Joe Paterno looms over Happy Valley like a monolith.
To the students who don’t know him personally, he is less a man than a symbol of success for their university, and an icon to rally around. To some players, he is a rock of support who teaches them integrity and the winning spirit.
According to a former Penn State University faculty member I spoke with, other players are scared to death of him. Though he’s physically smaller in his old age, his legend has grown to fill every corner of the campus.
But it’s time to separate the man from the myth. The recent revelations about Jerry Sandusky remind us that Paterno also come of age in an era of saving face and handling your own problems. Issues such as child abuse and domestic violence were little more than the stuff of neighborhood gossip until the 1970’s.

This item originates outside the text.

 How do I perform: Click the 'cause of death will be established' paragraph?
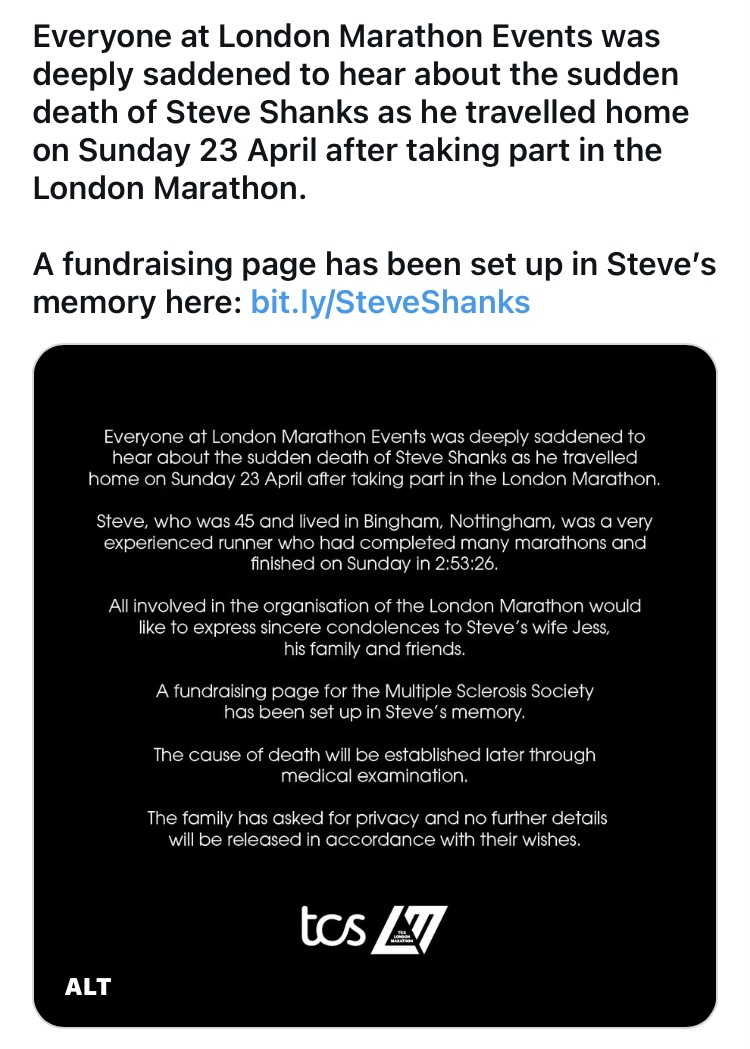point(375,765)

Tradition has always been one of Paterno’s strengths, but it’s apparent now that he and the Penn State organization that is designed to protect and support him have maintained too much of this traditional mindset to pass muster in this era.
This tragic story has followed the same script as so many other institutional failures. Everybody sticks to the claim of having done their part and no more, hoping that none of the observers take a step back and realize that all of the parts were never designed to make up a whole solution to the problem.

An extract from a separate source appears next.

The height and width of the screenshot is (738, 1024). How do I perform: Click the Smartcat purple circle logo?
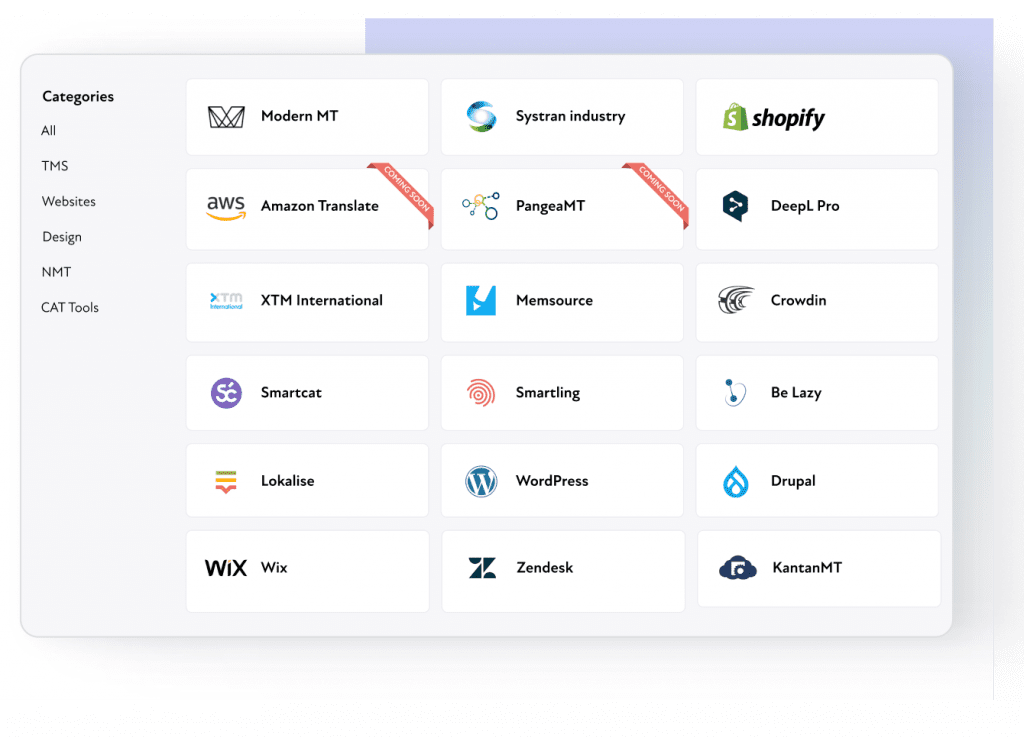[226, 393]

Paterno is just one of many parts of the problem, and though he likely won’t be the one to feel the legal ramifications (which is most certainly not a coincidence), this is his legacy. Joe Paterno is Penn State football, and Penn State football is Joe Paterno. This story of irresponsibility and neglect is a part of him now, and will remain on campus as long as he does.
Men make mistakes, errors in judgment that allow predators like Jerry Sandusky to roam free for years. Myths grow more perfect with each passing day, inspiring generations. If Joe Paterno loves Penn State as much as he claims to, it’s time for the man to step away right now rather than play out the rest of the season.